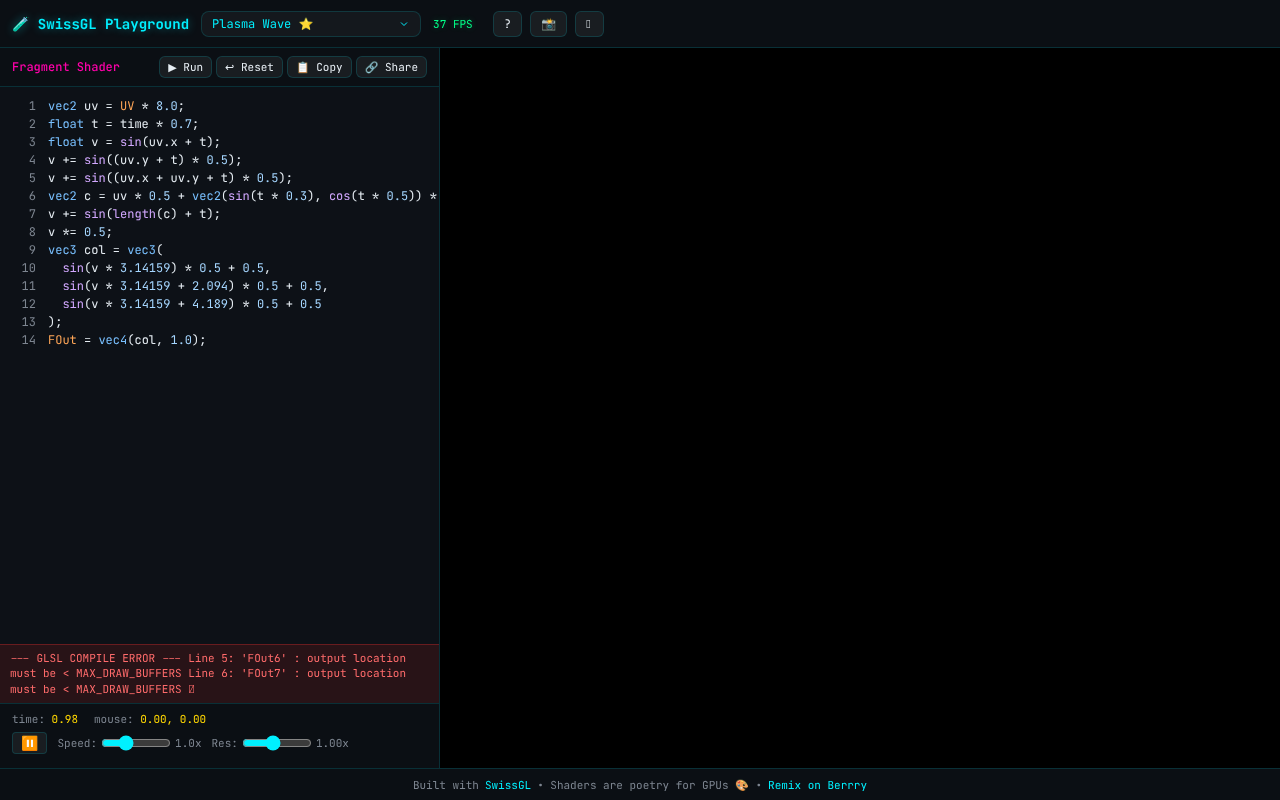The width and height of the screenshot is (1280, 800).
Task: Click the unknown glyph button beside the camera
Action: tap(589, 24)
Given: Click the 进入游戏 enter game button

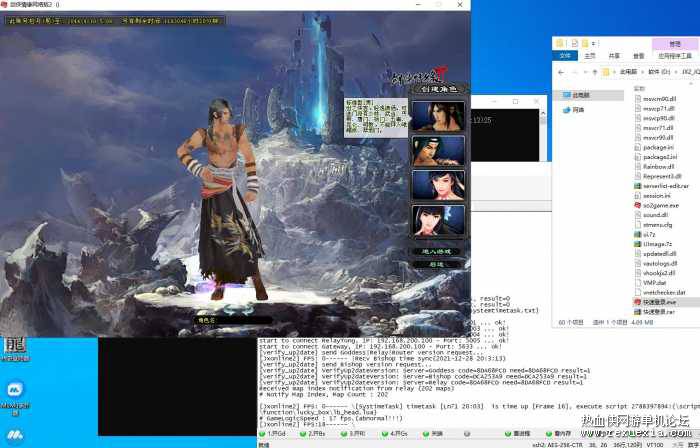Looking at the screenshot, I should pyautogui.click(x=437, y=252).
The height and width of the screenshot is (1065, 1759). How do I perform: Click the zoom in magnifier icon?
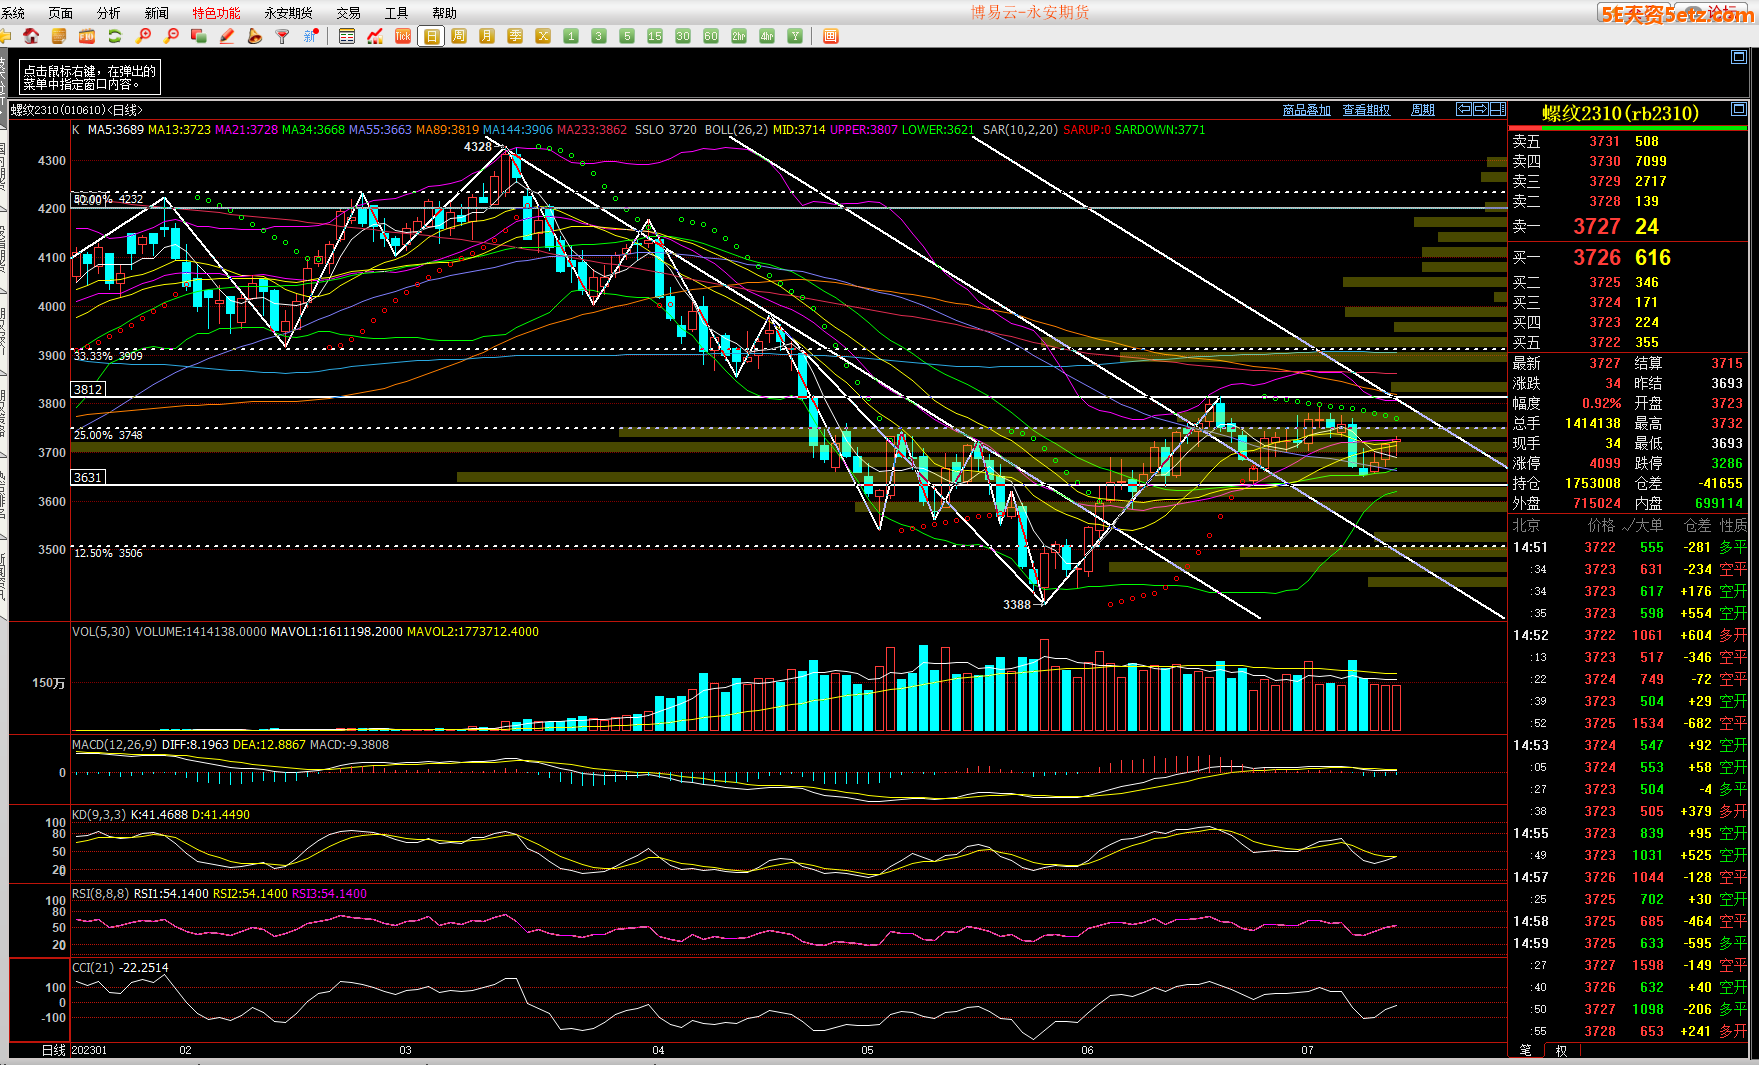pos(143,36)
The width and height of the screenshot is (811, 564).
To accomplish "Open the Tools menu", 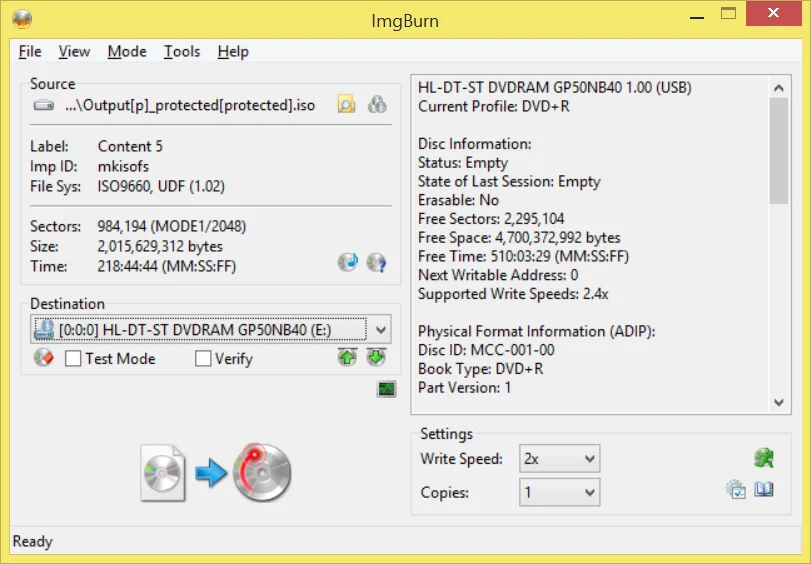I will tap(182, 51).
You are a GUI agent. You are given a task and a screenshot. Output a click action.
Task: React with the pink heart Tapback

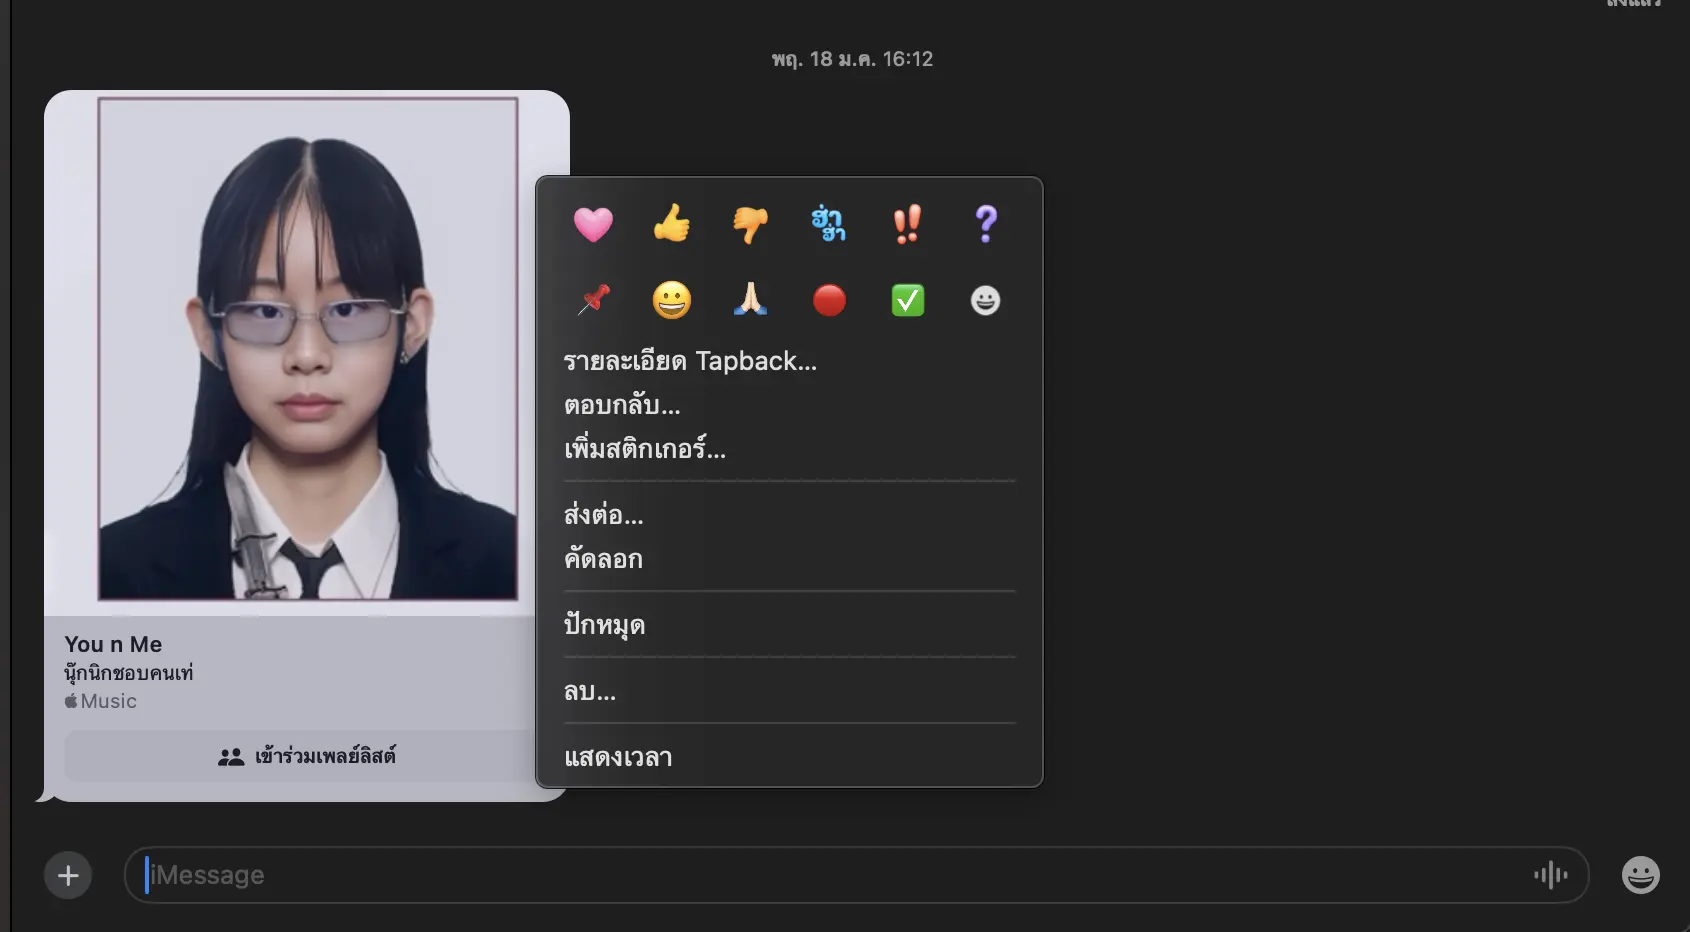(x=593, y=224)
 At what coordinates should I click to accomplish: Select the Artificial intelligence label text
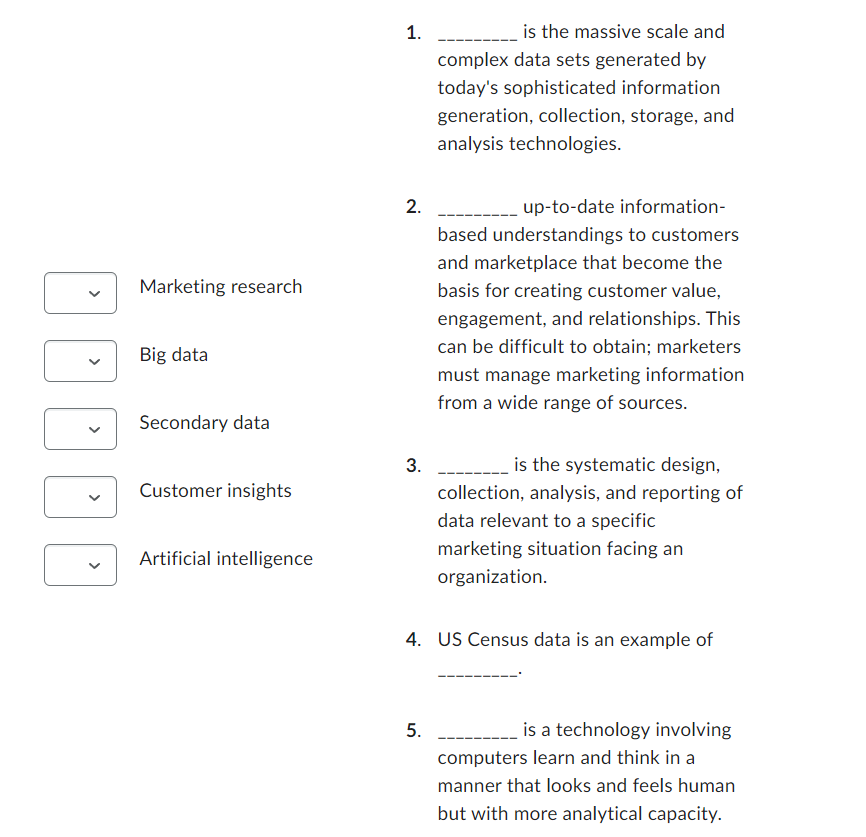tap(226, 558)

- - -

__Task description__
Nothing should be printed except the lines from the one with "Task: React with the pink heart Tapback" through the last line of the listing above, both ends included; please drop the pictures.

__Result of the exercise__
Task: React with the pink heart Tapback

(x=593, y=224)
 At what coordinates should I click to accomplish: Select the Artificial intelligence label text
tap(226, 558)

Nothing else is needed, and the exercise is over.